> **TASK BRIEF**:
Return all the data below as it stands, minus the pictures.

Stored entries

^^^^^^^^

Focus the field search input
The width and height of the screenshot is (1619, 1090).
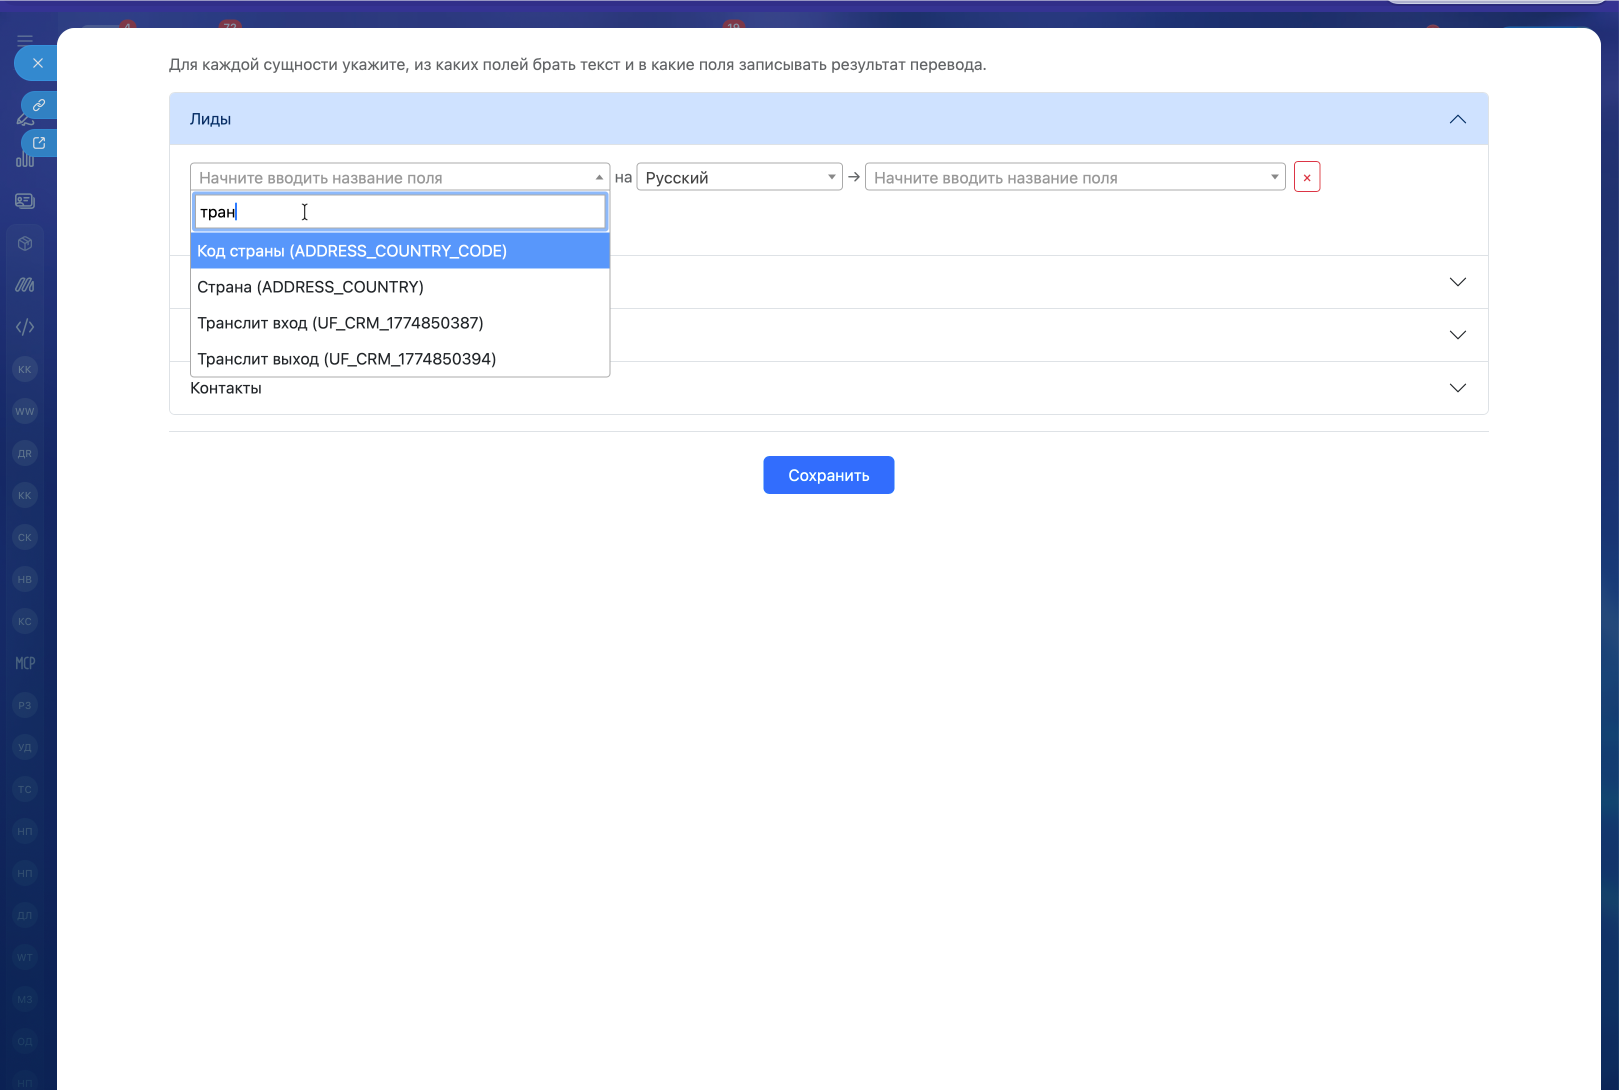[x=400, y=212]
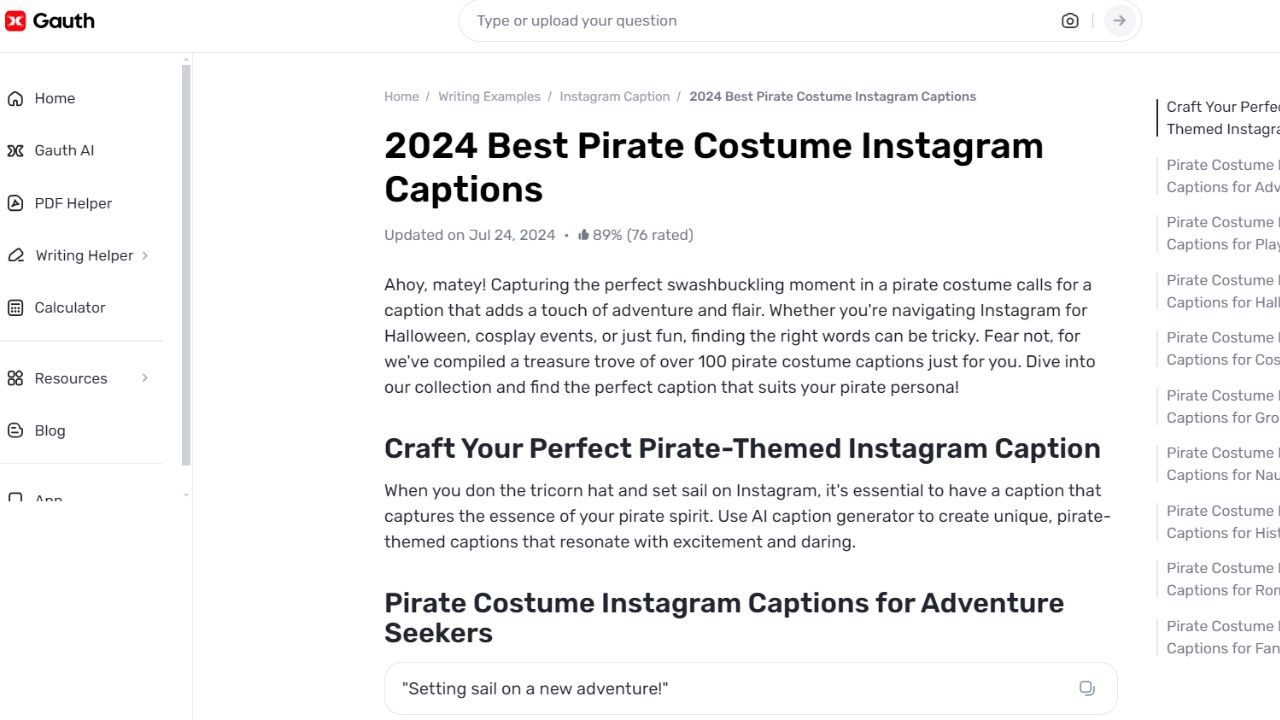1280x720 pixels.
Task: Open the Writing Examples breadcrumb
Action: point(489,96)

^^^^^^^^

> **OUTPUT FOR THIS TASK**:
Focus the field search input
The width and height of the screenshot is (1619, 1090).
[x=400, y=212]
1280x720 pixels.
Task: Open the Writing Examples breadcrumb
Action: point(489,96)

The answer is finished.